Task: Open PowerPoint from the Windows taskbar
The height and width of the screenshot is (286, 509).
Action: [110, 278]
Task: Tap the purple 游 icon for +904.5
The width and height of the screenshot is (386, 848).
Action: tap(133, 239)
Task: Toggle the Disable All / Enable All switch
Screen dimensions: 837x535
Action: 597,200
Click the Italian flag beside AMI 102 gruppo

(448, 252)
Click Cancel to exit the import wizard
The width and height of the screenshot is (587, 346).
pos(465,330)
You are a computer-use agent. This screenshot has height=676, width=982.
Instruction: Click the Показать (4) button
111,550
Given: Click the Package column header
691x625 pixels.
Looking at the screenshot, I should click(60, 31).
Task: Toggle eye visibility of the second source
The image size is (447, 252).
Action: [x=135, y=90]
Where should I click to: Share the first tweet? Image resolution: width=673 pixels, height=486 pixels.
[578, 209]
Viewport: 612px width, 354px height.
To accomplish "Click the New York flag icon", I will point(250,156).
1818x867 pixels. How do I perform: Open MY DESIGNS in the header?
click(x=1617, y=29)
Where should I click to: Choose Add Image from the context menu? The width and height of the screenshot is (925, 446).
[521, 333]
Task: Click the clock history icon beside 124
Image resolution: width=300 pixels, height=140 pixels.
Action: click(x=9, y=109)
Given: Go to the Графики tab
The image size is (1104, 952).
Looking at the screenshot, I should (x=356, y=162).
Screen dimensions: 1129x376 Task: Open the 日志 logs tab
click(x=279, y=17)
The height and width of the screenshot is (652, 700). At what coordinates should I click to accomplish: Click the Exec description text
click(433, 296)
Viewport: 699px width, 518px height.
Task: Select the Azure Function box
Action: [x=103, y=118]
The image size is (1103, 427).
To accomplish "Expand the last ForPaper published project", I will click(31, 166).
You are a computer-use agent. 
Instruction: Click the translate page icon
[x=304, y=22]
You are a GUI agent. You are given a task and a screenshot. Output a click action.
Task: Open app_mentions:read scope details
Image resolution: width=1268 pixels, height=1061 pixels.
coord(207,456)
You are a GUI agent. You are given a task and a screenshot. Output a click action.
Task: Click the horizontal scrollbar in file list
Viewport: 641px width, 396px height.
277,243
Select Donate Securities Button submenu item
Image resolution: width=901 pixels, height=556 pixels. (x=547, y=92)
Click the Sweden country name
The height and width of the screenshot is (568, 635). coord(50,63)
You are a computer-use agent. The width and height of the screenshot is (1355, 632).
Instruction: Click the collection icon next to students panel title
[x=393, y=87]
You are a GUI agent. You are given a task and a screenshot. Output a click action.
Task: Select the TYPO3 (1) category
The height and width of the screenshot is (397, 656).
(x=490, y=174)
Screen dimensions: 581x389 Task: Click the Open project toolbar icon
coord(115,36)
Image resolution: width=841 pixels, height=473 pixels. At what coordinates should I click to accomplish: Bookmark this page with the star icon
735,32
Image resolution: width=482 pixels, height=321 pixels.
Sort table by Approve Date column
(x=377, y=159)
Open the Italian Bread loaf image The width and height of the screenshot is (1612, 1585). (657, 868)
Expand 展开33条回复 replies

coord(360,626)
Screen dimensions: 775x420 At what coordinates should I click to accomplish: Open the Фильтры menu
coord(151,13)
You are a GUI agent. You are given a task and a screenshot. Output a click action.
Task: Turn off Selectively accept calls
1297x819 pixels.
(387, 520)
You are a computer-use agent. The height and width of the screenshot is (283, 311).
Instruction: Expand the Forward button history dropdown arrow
☆ ☆ ☆
What is needed is each line from the records with the word "Toggle" in it.

▶ [Completed exercise]:
Task: Toggle the Disable All / Enable All switch
Task: Toggle eye visibility of the second source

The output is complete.